The signing is no longer the event. The signing is paperwork. The event is whatever happens in the eighteen months after the signing, in rooms most of the industry never sees.
The counter-argument, taken seriously
The strongest version of the objection to all of this is that development-model indies are slower than the streaming environment rewards, and that artists who choose this path are losing a window in their early twenties when the major-label launch model could have made them famous. There's something to this. A development-model career almost never produces an overnight commercial peak. It produces a slower, steadier earning curve.
What changes the math is the back end. An artist whose first three records were developed, not launched, almost always has a catalog that compounds — a publishing footprint, a sync footprint, a live business — that an artist of comparable age on a launch model often doesn't. The launch artist sometimes wins the first five years. The development artist almost always wins the next twenty. For most working musicians, that trade is the right one.
What this means if you're an artist trying to choose
Two practical things. First, ask any label you're talking to for their development calendar — the actual document — and look for specifics about catalog and production, not just marketing milestones. A label that can't show you one is not in the development business, no matter what their site says.
Second, before you sign anything, ask the label which of their current roster artists they would describe as still being in the first twelve months of development. If they can name two or three, you're in a development shop. If they pivot to talking about their biggest artist, you're at a launch shop with development branding.
The slow build is back because the math finally requires it. The labels that have rediscovered this — including, in our small corner of the business, MPIArtist — aren't doing anything new. They are doing what every label of consequence used to do before the launch era. They've just stopped apologizing for it.

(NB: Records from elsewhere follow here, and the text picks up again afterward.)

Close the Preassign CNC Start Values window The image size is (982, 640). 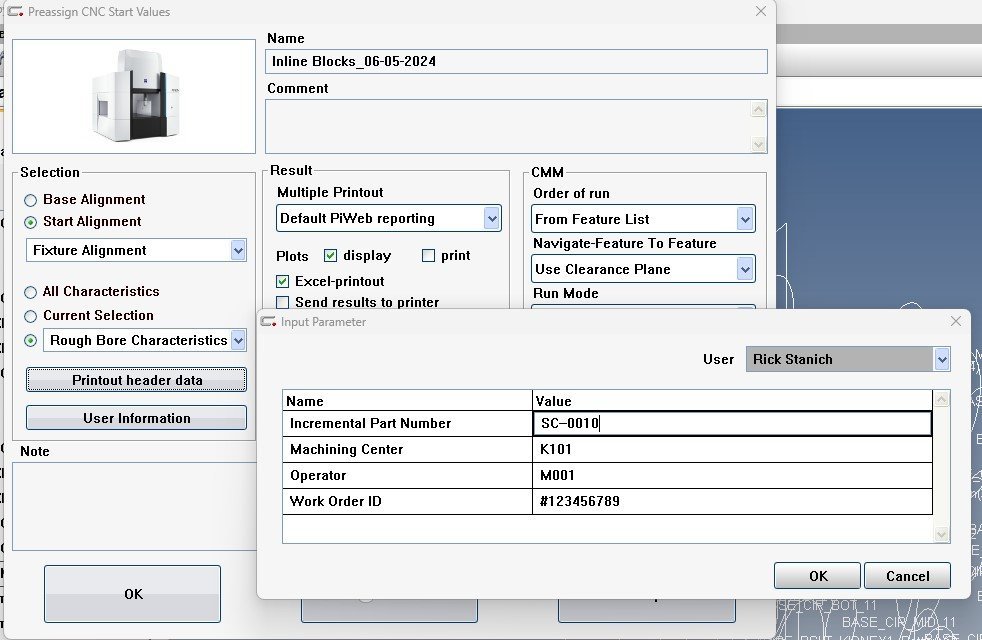(x=761, y=11)
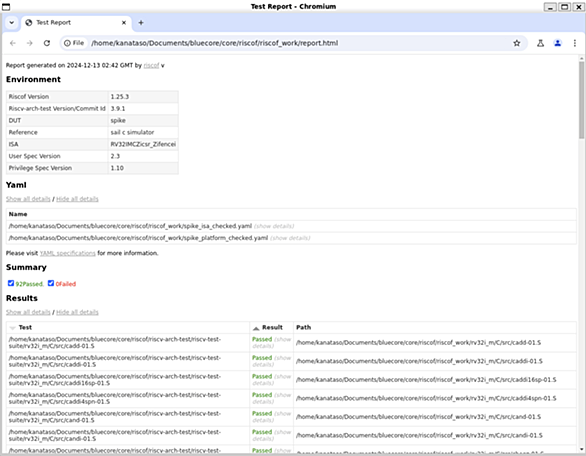The width and height of the screenshot is (586, 456).
Task: Sort results by the Result column
Action: click(272, 327)
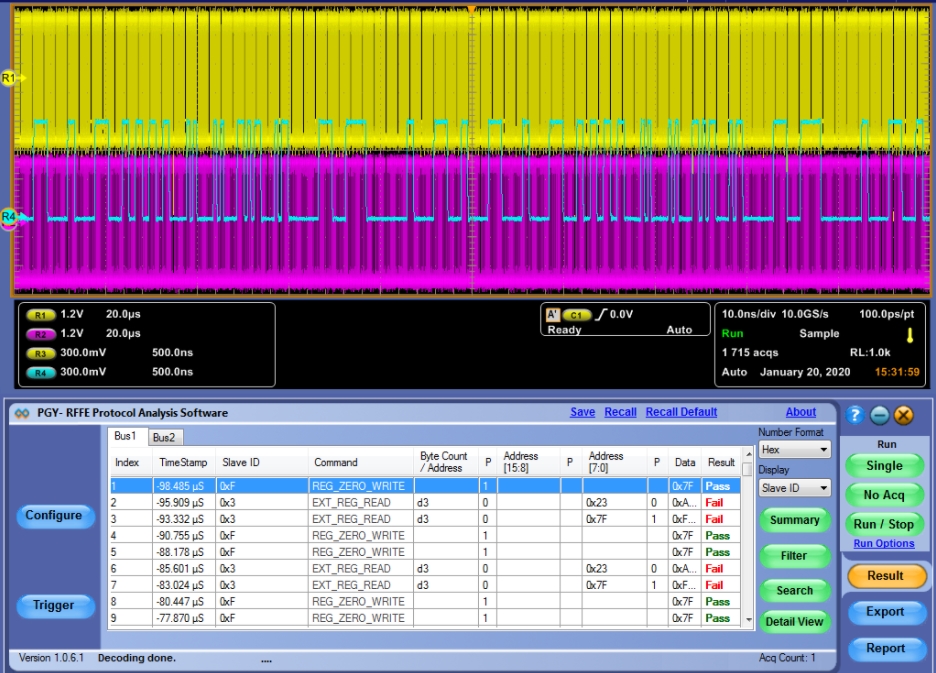Select row 3 EXT_REG_READ in results table
The width and height of the screenshot is (936, 673).
coord(350,519)
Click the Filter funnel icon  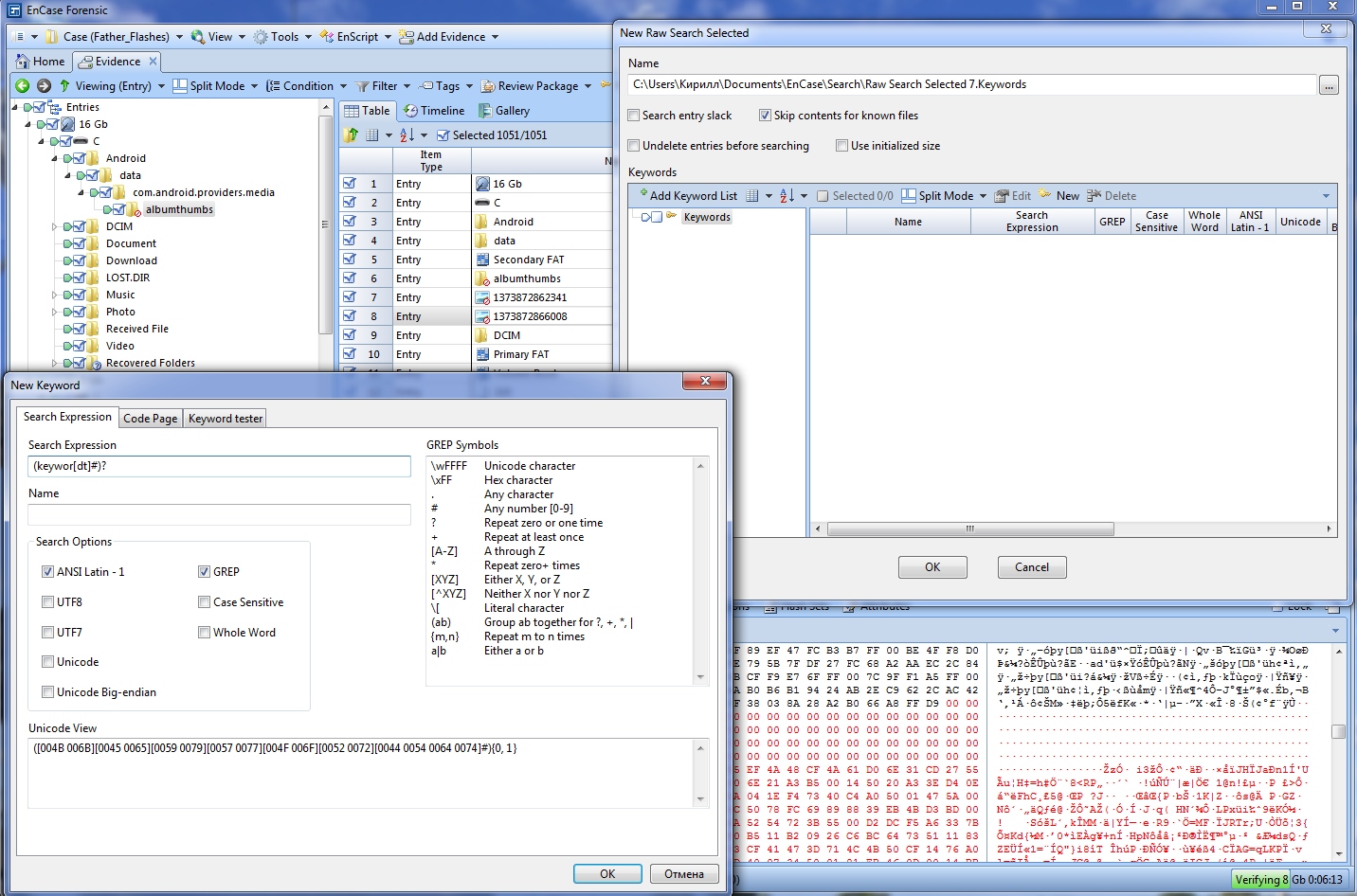tap(362, 86)
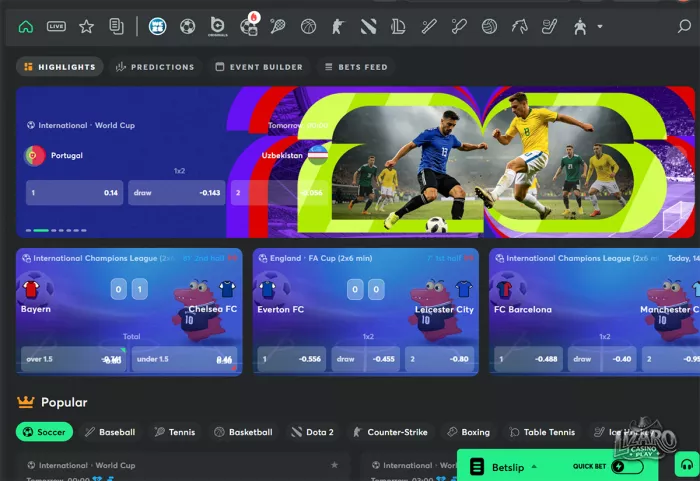This screenshot has width=700, height=481.
Task: Open the search magnifier icon
Action: (684, 26)
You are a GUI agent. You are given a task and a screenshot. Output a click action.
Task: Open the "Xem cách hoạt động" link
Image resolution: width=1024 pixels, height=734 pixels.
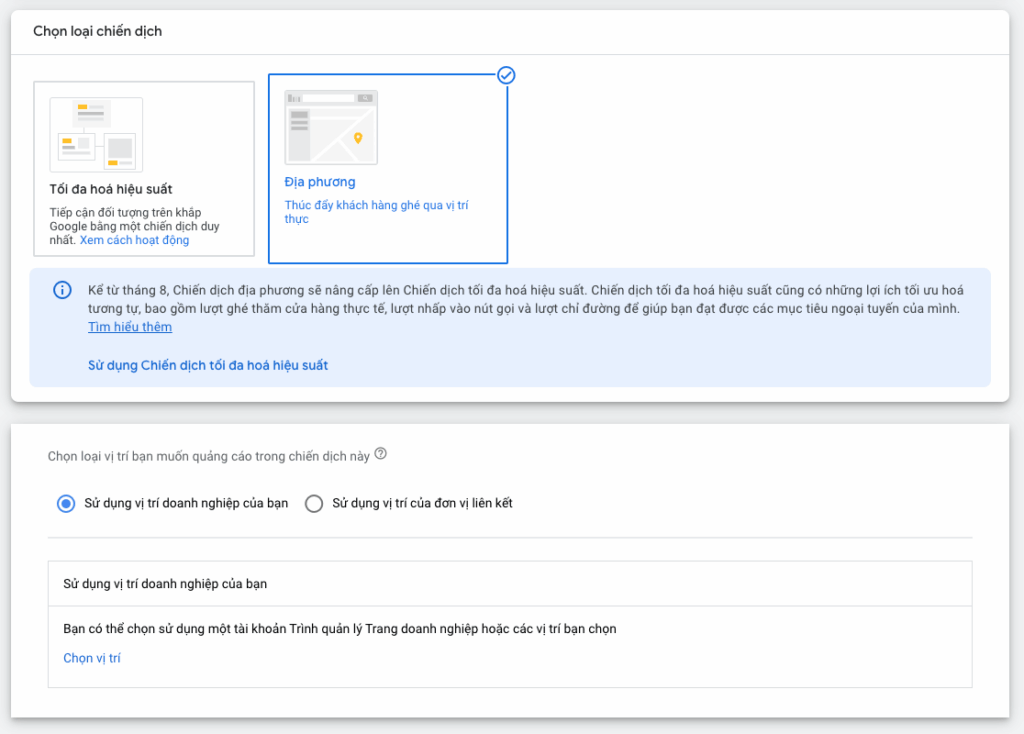click(134, 240)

Talk to MPIArtist about development
If you are 12–24 months into building your own catalog and want to know whether a development partnership makes sense, we take a small number of new development conversations each quarter. No pitch deck required — just send us links to your three favorite songs and a paragraph about what you're working on.
Start a development conversation →Frequently asked
What's the difference between artist development and management?
Management runs the day-to-day business of an artist's career — calendar, money, decision support. Development is a longer-arc partnership that owns specific milestones in catalog, production, and audience-building, usually inside a label structure. They overlap, but they aren't the same thing.
How long should a development period last?
Most development-first indies work in 12–24 month cycles before a first major release, then continue developing through the next two album cycles. The work doesn't stop when the artist starts releasing — it just changes shape.
Does an artist need to be signed to a label to be "developed"?
No. Many working artists develop themselves with a producer and a small team for years before signing. The structure isn't the point — the consistent investment in catalog and craft is. Signing is one way to fund that. Self-funding is another.
Where does Mollohan Production fit alongside MPIArtist?
Mollohan Production is the studio and production company; MPIArtist is the artist-development arm. They share a parent company and frequently work on the same projects, but the development relationship is owned by MPIArtist, and the production budget is its own line. Disclosed because this article covers both.
What kinds of artists is a development model right for?
Artists who already have a catalog they believe in, a clear musical identity, and the patience to build over multiple records. It is the wrong model for artists who need an immediate commercial peak, and a great model for artists planning a twenty-year career.